Sushi Bar Gallery is excited to present New Objects by Amy Giovanna Rinaldi.
To talk about a body of work in relation to Rinaldi’s new work is to talk about the body that created them: what and where this body is, what it wants, what it cares about. Rinaldi’s objects reconfigure the material substances bodies produce—hair, spit, semen, blood—onto their own formally and materially reconfigured surfaces as qualities, disconnected from the organs that originally produced them. Musculature comes into play as presentation, in the surfaces’ various folds and edges, the sense of density and levitation, the stretched containment and exposure of the materials in relation to their armatures.
These are objects that have the capacity for memory.
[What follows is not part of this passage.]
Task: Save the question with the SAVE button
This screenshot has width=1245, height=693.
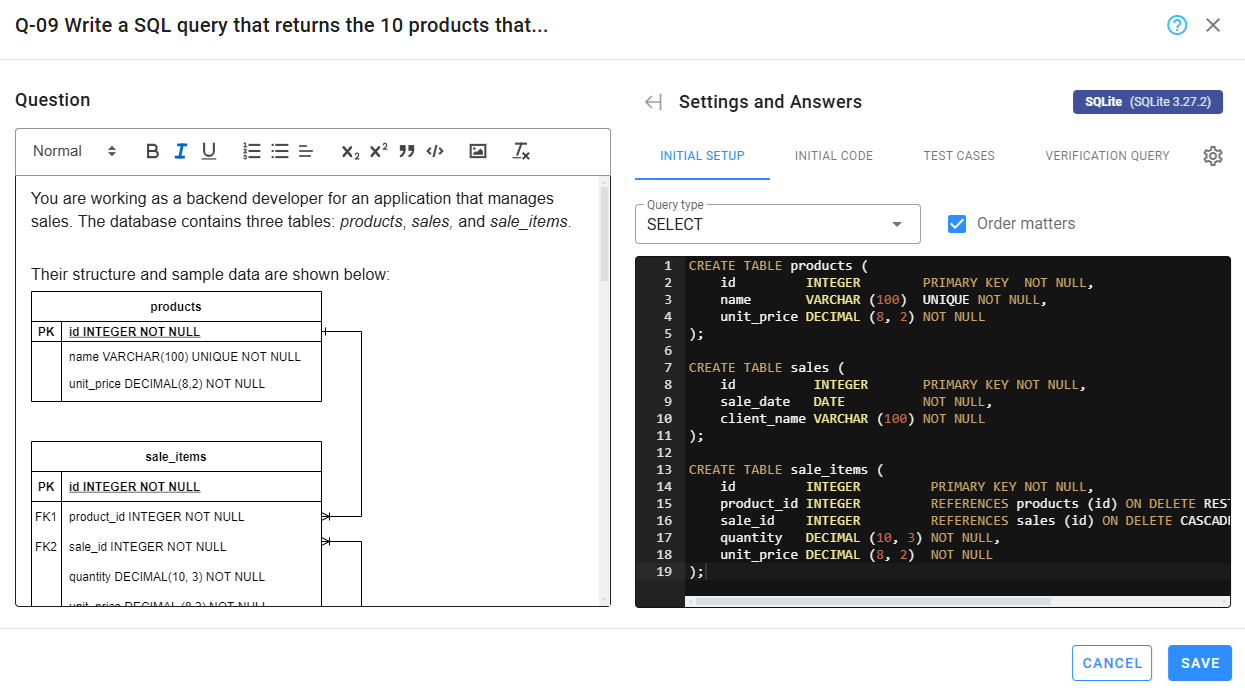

Rather than act as a nostalgic symbol or the index of an experience or action, the works embody a kind of repetitive remembering through process: manipulate a found armature into a desired shape; twine-wrap the armature until the shape has been obscured but not the desire; paint the twine until there is no longer “paint” nor “twine,” but the surface palpability of strings, flyaways, and color; respond to all of this with a different desired material-shape and repeat. The material reality of each step is the predominant physical frame for the next, but because the surfaces are complicated and often unwieldy, their meetings are generally not placid. They must come to terms with each other. The completed objects that emerge from these processes end up with psychologies: a history of behavioral patterns; a consciousness toward their own surfaces and forms; origin myths; defense mechanisms; desires for growth through a questioning and feeling-through of what just happened.
Can memories of feelings be images? And if our remembered feelings are also in the world, have tactile components, what kind of visual language would we need to translate these accurately? Rinaldi’s works make the case for a kind of imaging through an analogy with the evocative detail: not the look or sounds of sex but a particular feeling of tacky-sweat and resistance against clavicles; not the reflection of a body but how it feels powerful or weak, under what conditions, in what clothes. (In a sense, the work’s logic of representation is closest to an experience of déjà vu. The present which appears to us as belonging to the past uncannily and irrevocably, without reason or geography.)
Because they are very felt and refuse to disclose themselves immediately, Rinaldi’s works are able to maintain an emotional openness toward the very transformations they undergo. The objects ask us to take them as they appear and then to stay with them, to root out what burden, enduring desire, which flash of pain or tenderness allowed them to become visual, communicative.
Text by Gaby Collins-Fernandez
Amy Giovanna Rinaldi is a visual artist born and raised in California. She received her BA in Studio Art from Oberlin College in 2009 and her MFA in Painting and Printmaking from Yale University in 2012. She has exhibited in California, New York, New Haven, Detroit, Ohio, Philadelphia and Japan. She currently lives and works in Brooklyn, New York.